EBITDA abaixo do esperado por menor margem bruta, excluindo o efeito não recorrente do Difal. A companhia reconheceu uma reversão tributária do Difal de R$176 milhões no COGS, a qual ajustamos em nossos números por se tratar de um efeito não recorrente. Assim, a margem bruta ajustada caiu 1,4 p.p. a/a, devido ao mix de canais e à menor penetração de serviços, embora um controle rígido de SG&A, menores passivos trabalhistas e alavancagem operacional tenham levado a margem EBITDA ajustada a recuar apenas 0,3 p.p. a/a, para 7,7%, com o número consolidado 11% abaixo do XPe. No resultado final, a companhia reportou um prejuízo líquido de R$1,5 bilhão, embora ressaltemos que tal cifra contempla: i) baixa não caixa de R$1,45 bilhão em ativos fiscais diferidos (IR/CSLL) e ii) o crédito tributário do Difal mencionado acima. Em base ajustada da companhia, que exclui o não recorrente, o Prejuízo Líquido ajustado foi de -R$79 milhões (vs. R$452 milhões no 4T24), beneficiando-se parcialmente de algum alívio nas despesas financeiras. Por fim, o FCF foi uma surpresa positiva em R$1,8 bilhão no 4T, possivelmente se beneficiando da sazonalidade e de melhores negociações com fornecedores relacionadas à Copa do Mundo.

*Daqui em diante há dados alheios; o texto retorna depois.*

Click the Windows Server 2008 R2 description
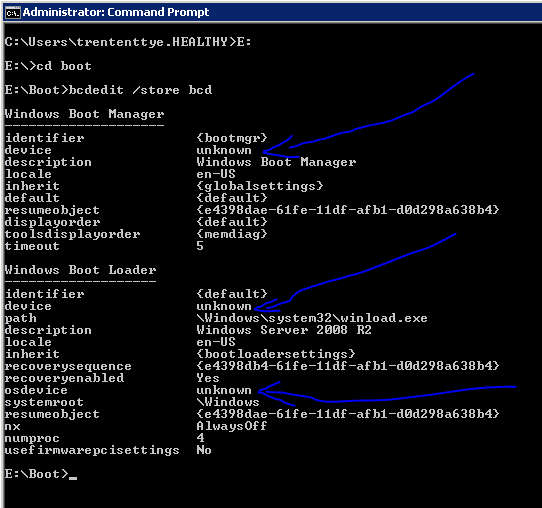This screenshot has height=508, width=542. 284,330
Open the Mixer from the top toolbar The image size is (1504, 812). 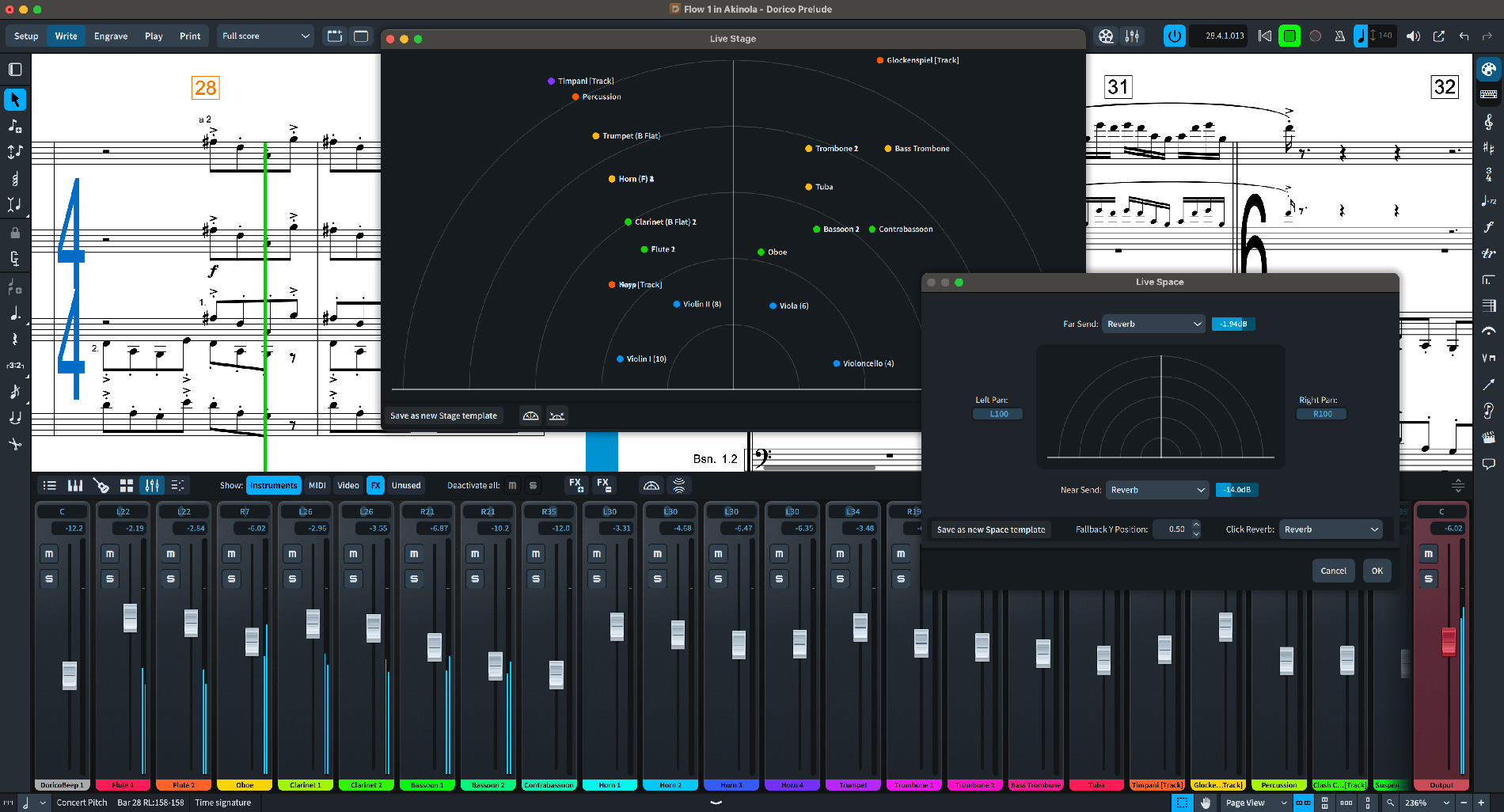coord(1132,36)
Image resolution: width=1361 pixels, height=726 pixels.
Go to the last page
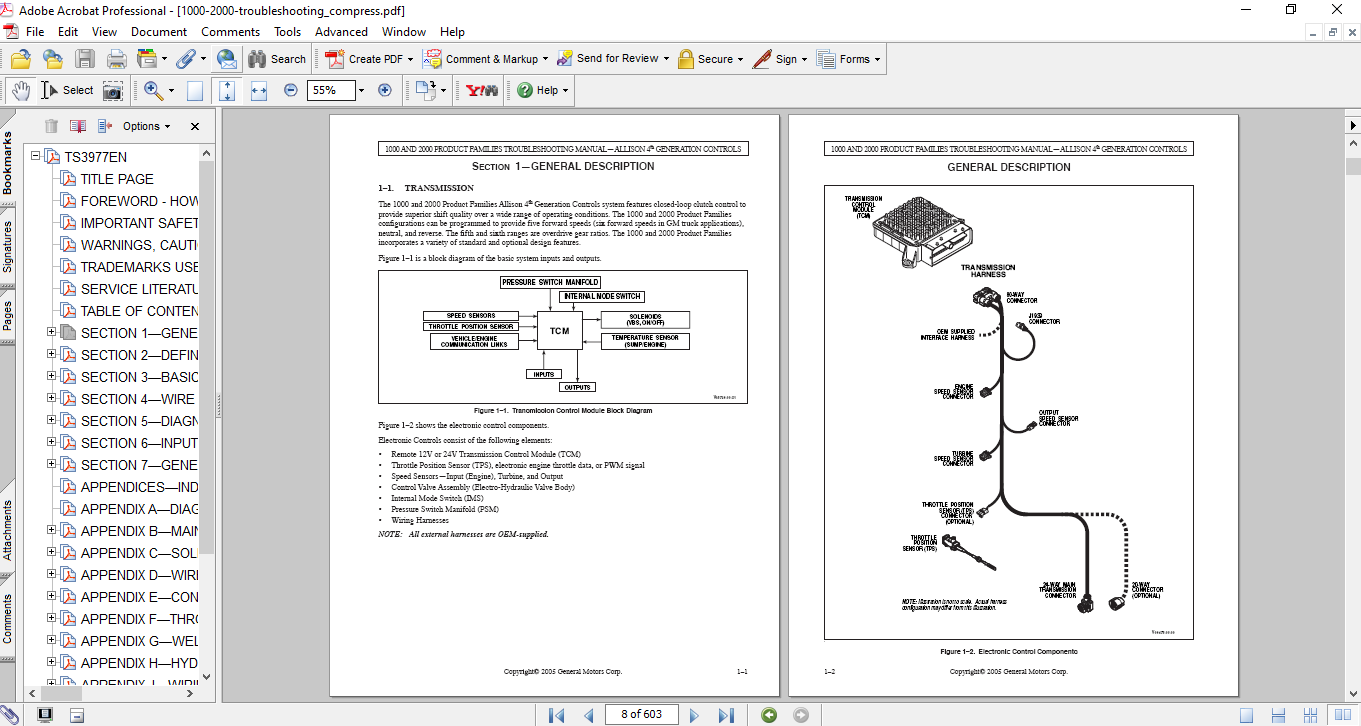[x=727, y=714]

Pontos interessantes a destacar: (i) a BHIA se comprometeu a subscrever uma Nota Comercial de R$1,4 bilhão, para substituir o financiamento de cadeia de suprimentos de curto prazo por funding de mais longo prazo como forma de reduzir a volatilidade de funding; (ii) após o DIFAL, a companhia pode solicitar a liberação de depósitos judiciais relacionados, com potencial impacto de caixa de R$397 milhões; (iii) após o plano de reestruturação, a alavancagem caiu para 0,4x, impulsionada por R$2,0 bilhões em conversão de dívida e outras renegociações (incluindo ~R$600 milhões em descontos), com economia de caixa esperada de ~R$7,7 bilhões até 2030; (iv) as ações trabalhistas melhoraram significativamente (-64% a/a), enquanto a monetização de impostos segue como alavanca em +R$173 milhões (+61% a/a); (v) as taxas over 90 ficaram estáveis t/t, mas +0,6 p.p. a/a; (vi) a participação de mercado cresceu em todas as categorias core (+0,6 p.p.), liderada por TVs (+3,8 p.p.) e linha branca (+3,4 p.p.); e (vii) apesar do acúmulo de estoques para 4T/1T (+7% a/a), os dias de estoque caíram em 1 dia a/a, enquanto os dias de contas a pagar diminuíram em 13 dias, potencialmente refletindo melhores negociações com fornecedores antes da Copa do Mundo.